What multivitamin would you suggest. I used to take Now Adam or the LEF one, but don't think I need anything with too much stuff in it. Source naturals makes one I heard that is not bad.


#12

I have read about and will into it, thank you. I saw it on site named mendoza something I think mentioning some good sources of gi food.


#13

Thanks for the advice. About breakfast, I am thinking of switching to oatmeal, but do not want to cook eggs. What should I do for protein, I could like some steak or something, but I already eat usually steak or chicken every day.

And I am currently eating sams club, instant quaker oats. I am going to switch to steel cut oats I think or some other kind of oats. Could you recommend something.

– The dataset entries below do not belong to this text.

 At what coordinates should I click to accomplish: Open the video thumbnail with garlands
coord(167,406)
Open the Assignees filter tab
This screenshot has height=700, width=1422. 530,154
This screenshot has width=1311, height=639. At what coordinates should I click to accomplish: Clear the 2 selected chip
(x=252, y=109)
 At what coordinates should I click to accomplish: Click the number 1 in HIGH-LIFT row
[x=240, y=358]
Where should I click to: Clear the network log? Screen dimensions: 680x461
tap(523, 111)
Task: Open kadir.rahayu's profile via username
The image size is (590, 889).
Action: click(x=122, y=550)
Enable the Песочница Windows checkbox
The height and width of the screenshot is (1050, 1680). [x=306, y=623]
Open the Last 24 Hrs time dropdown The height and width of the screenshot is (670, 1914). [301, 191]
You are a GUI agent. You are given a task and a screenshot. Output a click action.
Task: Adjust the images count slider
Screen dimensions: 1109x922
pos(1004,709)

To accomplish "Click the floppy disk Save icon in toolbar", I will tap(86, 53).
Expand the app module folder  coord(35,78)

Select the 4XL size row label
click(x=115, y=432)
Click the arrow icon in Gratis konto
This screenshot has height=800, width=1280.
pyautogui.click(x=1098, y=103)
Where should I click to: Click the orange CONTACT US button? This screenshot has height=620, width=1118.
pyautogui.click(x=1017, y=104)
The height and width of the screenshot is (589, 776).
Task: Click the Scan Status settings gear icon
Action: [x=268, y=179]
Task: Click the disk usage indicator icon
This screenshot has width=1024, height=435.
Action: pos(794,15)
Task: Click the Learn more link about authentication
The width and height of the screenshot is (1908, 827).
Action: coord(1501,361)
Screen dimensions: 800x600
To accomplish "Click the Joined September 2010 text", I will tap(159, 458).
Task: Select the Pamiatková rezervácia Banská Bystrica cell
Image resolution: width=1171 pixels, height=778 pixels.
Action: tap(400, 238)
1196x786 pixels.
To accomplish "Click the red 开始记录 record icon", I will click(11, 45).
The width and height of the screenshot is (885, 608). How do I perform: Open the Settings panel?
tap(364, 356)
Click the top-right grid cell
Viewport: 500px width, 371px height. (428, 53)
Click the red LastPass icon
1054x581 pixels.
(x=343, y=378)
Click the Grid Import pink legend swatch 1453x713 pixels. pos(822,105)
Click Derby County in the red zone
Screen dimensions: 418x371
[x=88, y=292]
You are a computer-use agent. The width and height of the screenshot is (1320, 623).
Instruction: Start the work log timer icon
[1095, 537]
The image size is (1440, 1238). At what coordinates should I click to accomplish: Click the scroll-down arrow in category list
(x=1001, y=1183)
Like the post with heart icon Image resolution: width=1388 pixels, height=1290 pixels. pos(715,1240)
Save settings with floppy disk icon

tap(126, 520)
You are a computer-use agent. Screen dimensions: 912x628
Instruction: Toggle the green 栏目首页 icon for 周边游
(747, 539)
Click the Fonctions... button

What fiber supplement would you recommend. I looked into oat bran, because I heard soluble fiber is best for balancing insulin levels, but would like to hear more suggestions. Whatever it is I do want to be on the toilet all day and need something good on digestive system.


#14

The other posters here are right- you're current diet is pretty far off in terms of what you need. However, I can also see how it would be hard to take all of the random information that's being thrown out there and conform it into a diet.

Here's a simple way of constructing a better diet for yourself:

  1. Figure out how many calories you're supposed to be getting on a daily basis. This will then give you the portion size for each of your six meals because all you have to do is divide the daily calories by 6 and there you go. Sure, you could make some meals bigger than others, but given your situation, the same sized meals at the same times every day would be both beneficial and easier than figuring out "Oh this meal was 300 calories, so this meal should be 800 calories". Just figure out one portion size and you're set.

  2. Focus on each meal having a low glycemic, high fiber carbohydrate, a healthy fat, and a complete protein. The suggestion about adding fiber to meals that aren't high enough in that area is a great one.

I find that the easiest way of doing this is to make a list of complete, healthy proteins, and another list of low glycemic, high fiber carbohydrates. Then, all you have to do is pick one of each. If the whole meal doesn't contain any fat, add some olive oil or flax seed oil.

Here's an example:

My complete proteins are: salmon, chicken, lean beef, turkey, whey protein, eggs,

My low glycemic, high fiber carbohydrates are: sweet potatos and/or any yams or squashes, oatmeal or other whole grains, quinoa (look this up and replace all the rice you are eating with it! Same difference and much better for you!), high quality multigrain breads (better than whole wheat, which is actually high GI), protein enriched pasta

So I decide to eat eggs and oatmeal for breakfast, then have chicken breast and quinoa mixed with fiberous veggies for lunch, I have a salmon patty and sweet potatoes for my third meal, whey protein and multigrain toast for my fourth, and meatloaf with very low-fat beef and protein enriched pasta for dinner.

  1. Keep a food journal and always keep trying to out do yourself.

#15

Try a whey protein shake. You could even add chocolate whey powder to your oatmeal and mix with a little milk for something that tastes more like sweetened oatmeal.

Just look for the organic, slow-cooking kind. The most important thing is that the oats would be that they're slow cooking.